--- Activity ---
In the listing below, find the line holding "Click Thunder logo in 26 points row" and the line holding "How do I perform: Click". Write out those two lines and all lines between, exactly, and nothing more.

--- Input records ---
────────────────────
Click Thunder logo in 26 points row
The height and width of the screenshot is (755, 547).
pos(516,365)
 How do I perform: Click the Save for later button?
────────────────────
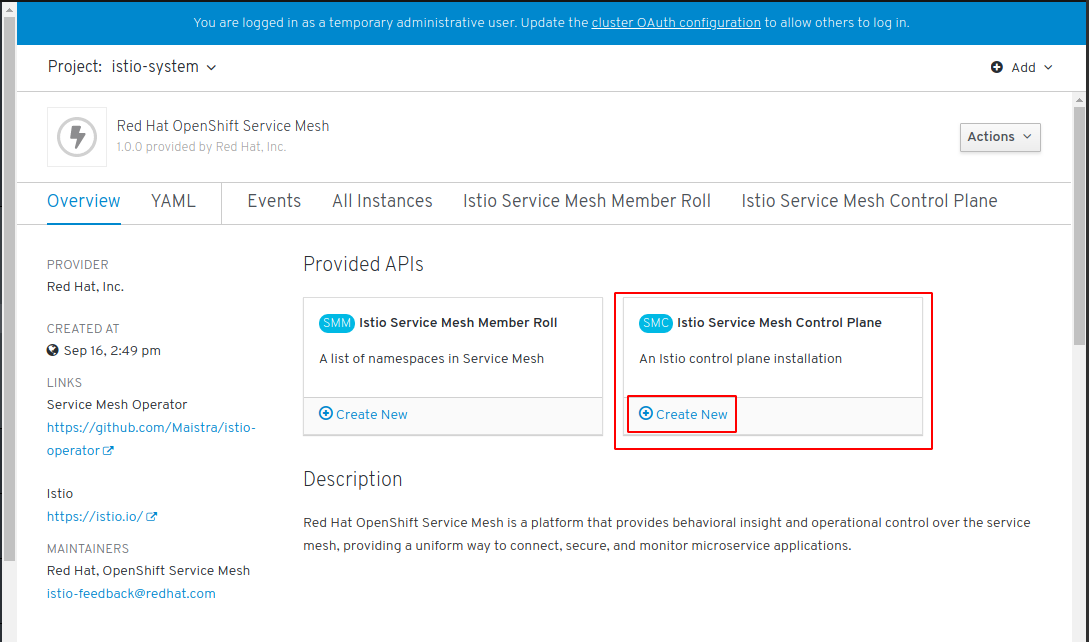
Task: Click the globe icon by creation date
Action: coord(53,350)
────────────────────
--- Written reply ---
Click Thunder logo in 26 points row
The height and width of the screenshot is (755, 547).
pos(516,365)
 How do I perform: Click the Save for later button?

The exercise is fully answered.